TASK TO CARRY OUT
Format the lines below as a two-column CSV headed input and output, giving one row for each of the lines with its text and its answer. Put each in a quoted field with line breaks turned into spaces, and leave the pictures out.

Excerpt from a dataset
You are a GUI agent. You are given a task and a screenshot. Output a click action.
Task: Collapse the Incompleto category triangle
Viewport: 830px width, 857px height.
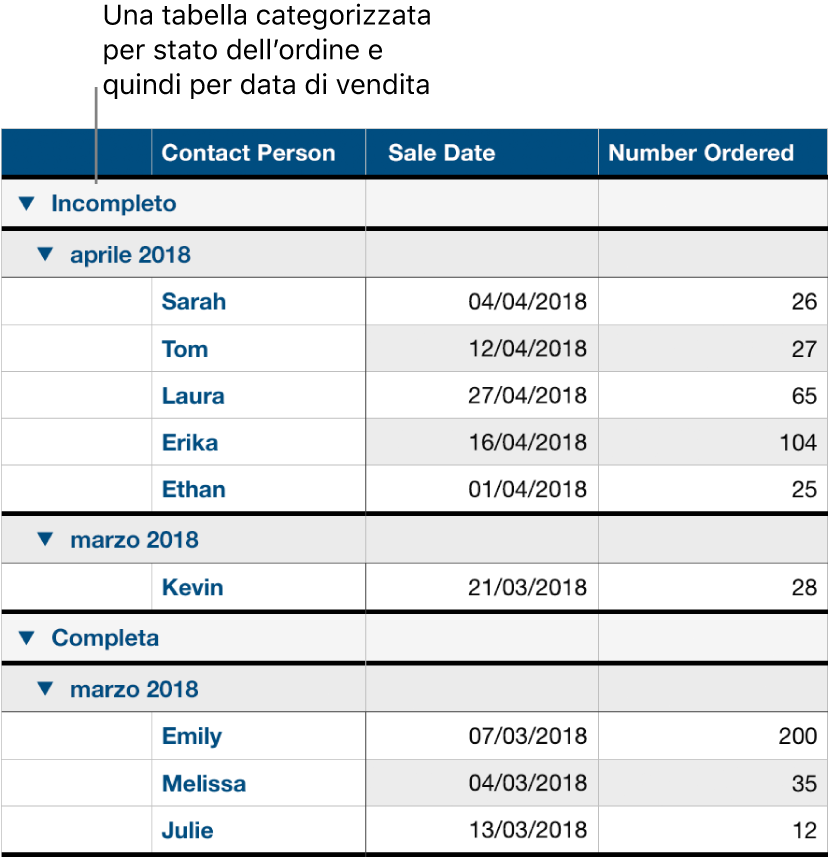26,204

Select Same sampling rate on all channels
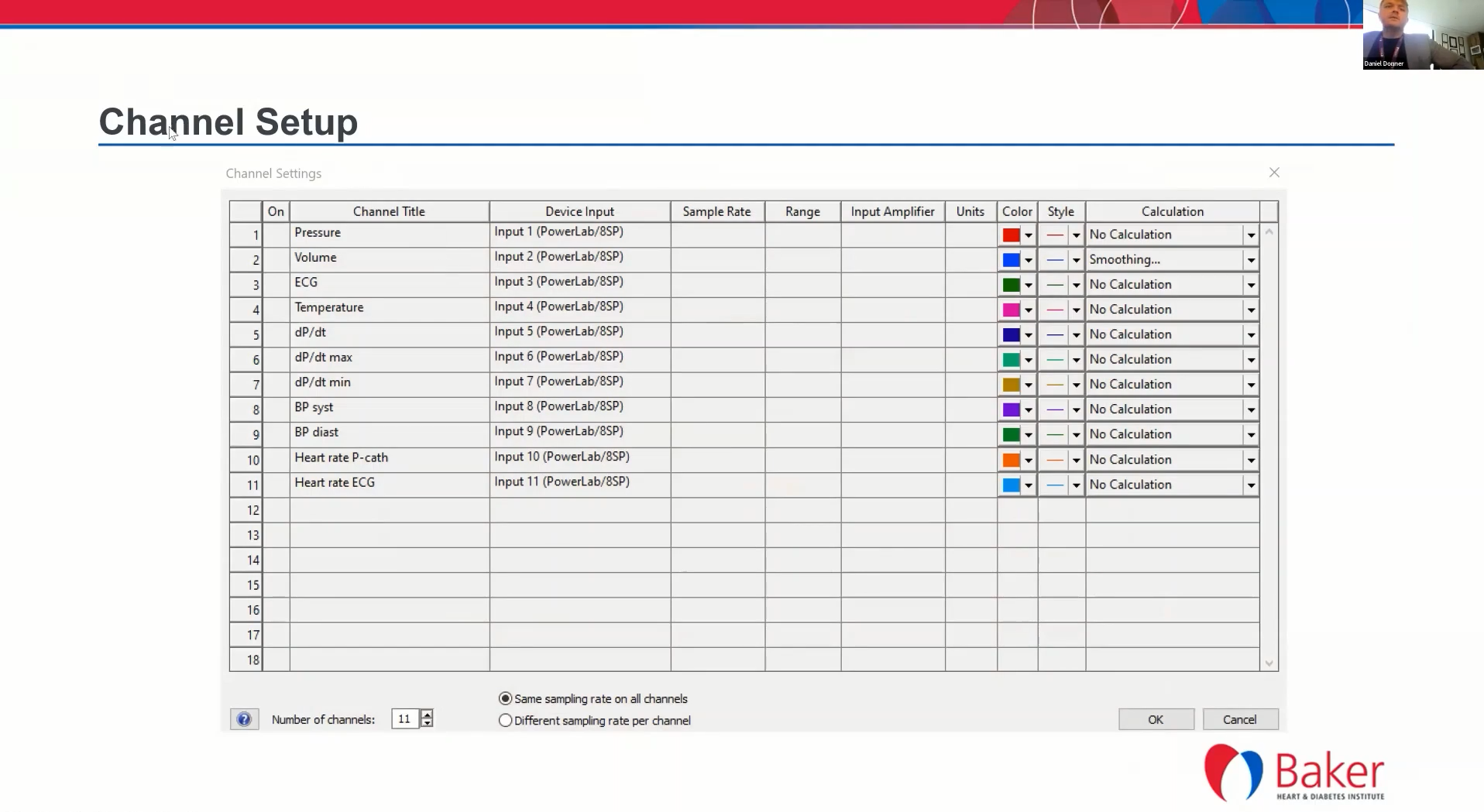pyautogui.click(x=506, y=698)
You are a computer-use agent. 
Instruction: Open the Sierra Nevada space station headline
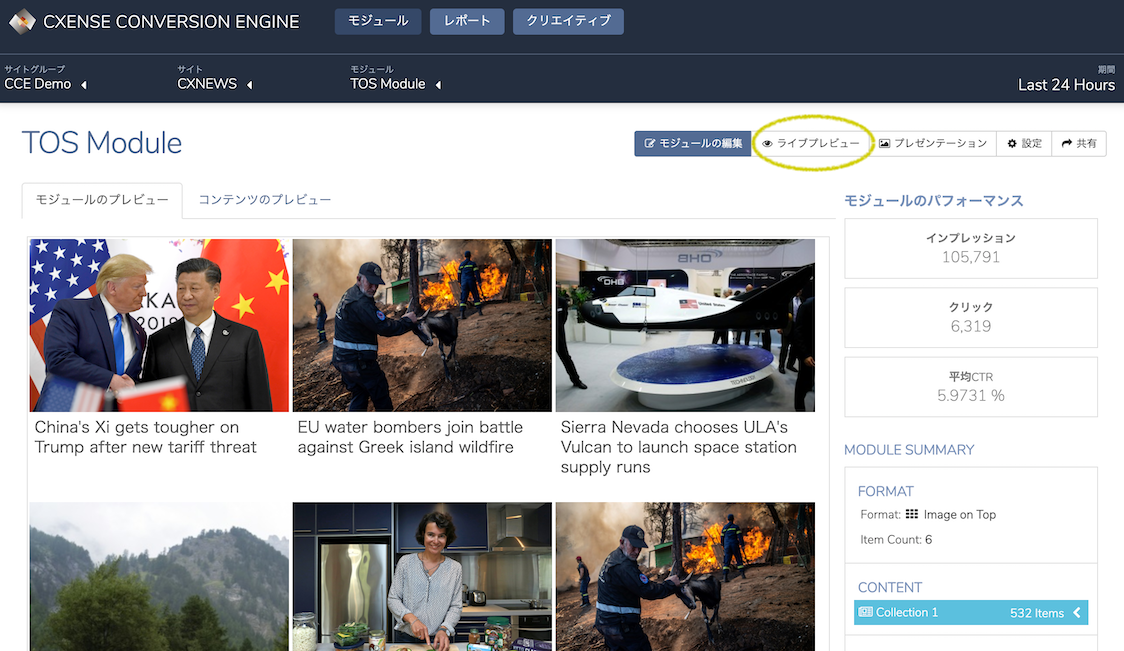pyautogui.click(x=678, y=447)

FINISHED EXERCISE
input,output
"You are a GUI agent. You are given a task and a screenshot. Output a click action. Task: Collapse the Incompleto category triangle Viewport: 830px width, 857px height.","26,204"
"Select Same sampling rate on all channels","pyautogui.click(x=506, y=698)"
"You are a computer-use agent. Instruction: Open the Sierra Nevada space station headline","pyautogui.click(x=678, y=447)"